## Truncated Bi-Level Optimization

In 2012, I wrote a paper that I probably should have called “truncated bi-level optimization”.  I vaguely remembered telling the reviewers I would release some code, so I’m finally getting around to it.

The idea of bilevel optimization is quite simple.  Imagine that you would like to minimize some function $L(w)$.  However, $L$ itself is defined through some optimization.  More formally, suppose we would like to solve

$\min_{w,y} Q(y), \text{ s.t. } y = \arg\min_y E(y,w).$

Or, equivalently,

$\min_{w} L(w)=Q(y^*(w)),$

where $y^*$ is defined as $y^*(w) := \arg\min_y E(y,w)$.  This seems a little bit obscure at first, but actually comes up in several different ways in machine learning and related fields.
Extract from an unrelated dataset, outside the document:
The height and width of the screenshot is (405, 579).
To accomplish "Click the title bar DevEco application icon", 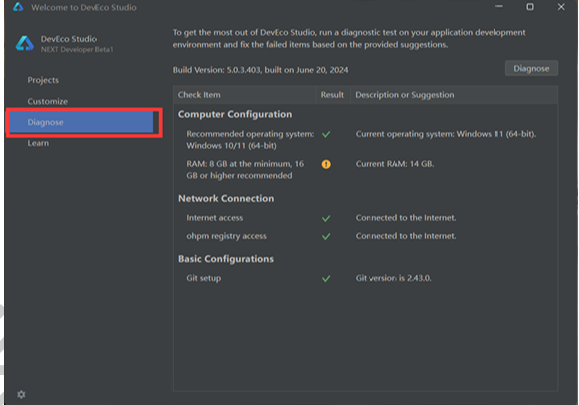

## Hyper-parameter learning

The first example would be in learning hyperparameters, such as regularization constants.  Inevitably in machine learning, one fits parameters parameters to optimize some tradeoff between the quality of a fit to training data and a regularization function being small.  Traditionally, the regularization constant is selected by optimizing on a training dataset with a variety of values, and then picking the one that performs best on a held-out dataset.  However, if there are a large number of regularization parameters, a high-dimensional grid-search will not be practical.  In the notation above, suppose that $w$ is a vector of regularization constants, and that $y$ are training parameters.  Let, $E$  be the regularized empirical risk on a training dataset, and let $Q$ be how well the parameters $y^*(w)$ perform on some held-out validation dataset.

## Energy-based models

Another example (and the one suggesting the notation) is an energy-based model.  Suppose that we have some “energy” function $E_x(y,w)$ which measures how well an output $y$ fits to an input $x$.  The energy is parametrized by $w$.  For a given training input/output pair $(\hat{x},\hat{y})$, we might have that $Q_{\hat{y}}(y^*(w))$ measures how how the predicted output $y^*$ compares to the true output $\hat{y}$, where $y^*(w)=\arg\max_y E_{\hat{x}}(y,w)$.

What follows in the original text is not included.